If Master Plo had been Temple-side, she’d have sent Anakin to him. Quinlan Vos would help them, but he’d also think it was a riot and be almost more trouble than he was worth, she thought, not without fondness. Anyone in the Temple would be able to help, but she’d prefer to put Anakin in the hands of one of Obi-Wan’s friends, who adored him.

“Is Padawan Luminara on-planet?”

_“Dunno. I can find out.”_

“Good. Go and look for her. If you can’t find her, go and see Dr. Niima in the Healers’ Ward. It’ll be okay, Ani. Force artifacts can be. . . unpredictable.”
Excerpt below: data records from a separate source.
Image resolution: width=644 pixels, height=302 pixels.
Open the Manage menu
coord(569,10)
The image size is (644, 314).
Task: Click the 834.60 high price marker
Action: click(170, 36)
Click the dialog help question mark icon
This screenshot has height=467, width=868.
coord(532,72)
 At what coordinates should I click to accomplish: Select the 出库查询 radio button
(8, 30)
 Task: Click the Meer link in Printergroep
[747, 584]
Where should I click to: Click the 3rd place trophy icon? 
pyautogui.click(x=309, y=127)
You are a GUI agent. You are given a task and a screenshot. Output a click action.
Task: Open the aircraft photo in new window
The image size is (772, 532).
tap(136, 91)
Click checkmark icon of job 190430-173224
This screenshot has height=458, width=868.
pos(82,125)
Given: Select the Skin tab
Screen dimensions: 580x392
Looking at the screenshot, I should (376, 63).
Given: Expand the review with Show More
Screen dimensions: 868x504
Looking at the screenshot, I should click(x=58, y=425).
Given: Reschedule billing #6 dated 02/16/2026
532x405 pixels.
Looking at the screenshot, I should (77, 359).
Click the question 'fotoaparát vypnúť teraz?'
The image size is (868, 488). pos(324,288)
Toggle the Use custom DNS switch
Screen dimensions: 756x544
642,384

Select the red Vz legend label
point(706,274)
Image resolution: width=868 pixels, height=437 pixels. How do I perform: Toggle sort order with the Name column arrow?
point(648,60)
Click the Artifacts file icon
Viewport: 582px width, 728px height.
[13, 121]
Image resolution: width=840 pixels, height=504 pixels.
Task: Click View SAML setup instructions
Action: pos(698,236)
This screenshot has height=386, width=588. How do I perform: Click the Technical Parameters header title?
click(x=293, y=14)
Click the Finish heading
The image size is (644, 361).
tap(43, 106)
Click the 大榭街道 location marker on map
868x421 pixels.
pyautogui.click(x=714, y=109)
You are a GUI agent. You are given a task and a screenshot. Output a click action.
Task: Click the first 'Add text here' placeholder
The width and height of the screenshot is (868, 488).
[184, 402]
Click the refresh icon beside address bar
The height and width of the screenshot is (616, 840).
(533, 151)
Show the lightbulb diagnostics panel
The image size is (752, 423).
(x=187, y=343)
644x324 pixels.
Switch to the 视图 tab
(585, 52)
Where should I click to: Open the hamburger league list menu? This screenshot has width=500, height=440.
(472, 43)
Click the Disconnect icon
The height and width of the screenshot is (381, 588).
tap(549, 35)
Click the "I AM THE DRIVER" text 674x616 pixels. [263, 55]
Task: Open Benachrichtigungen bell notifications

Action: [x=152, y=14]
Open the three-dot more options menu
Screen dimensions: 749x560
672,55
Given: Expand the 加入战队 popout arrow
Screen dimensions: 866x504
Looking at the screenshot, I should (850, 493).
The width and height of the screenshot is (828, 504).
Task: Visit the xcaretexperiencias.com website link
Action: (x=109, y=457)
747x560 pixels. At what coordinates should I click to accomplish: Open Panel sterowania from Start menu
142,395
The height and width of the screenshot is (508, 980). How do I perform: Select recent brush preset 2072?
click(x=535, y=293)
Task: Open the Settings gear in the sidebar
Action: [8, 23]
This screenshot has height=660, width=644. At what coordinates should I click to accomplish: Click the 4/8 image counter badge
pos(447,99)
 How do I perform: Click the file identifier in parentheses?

 _That’s why I’m here, after all_.

She felt a sudden chill at the momentary thought of Anakin picking up something like _she_ had, and then banished it. It hadn’t happened. . . but maybe he should be kept away from the vaults in future. No one must have thought it was dangerous, but Anakin could be even more unpredictable than a Force artifact.

Of course, nobody knew that the way she did.

“ _Right. I mean, yes, Master.”_ He sounded steadier after being given a direct task.

“Go on, then,” she said, letting her voice warm to communicate her smile. “Keep in touch, and I’ll talk to you soon.”

“ _Right, Master._ ” She imagined him clutching the commlink the way he’d hugged her round the waist yesterday, the way he always did when she left. _“May the Force be with you.”_

“And with you, Ani -- and Obi-Wan.”

She heard the mew closer, as if Anakin had brought the commlink down to her padawan. Then the connection cut, leaving her with the soft beeps of a disconnected line.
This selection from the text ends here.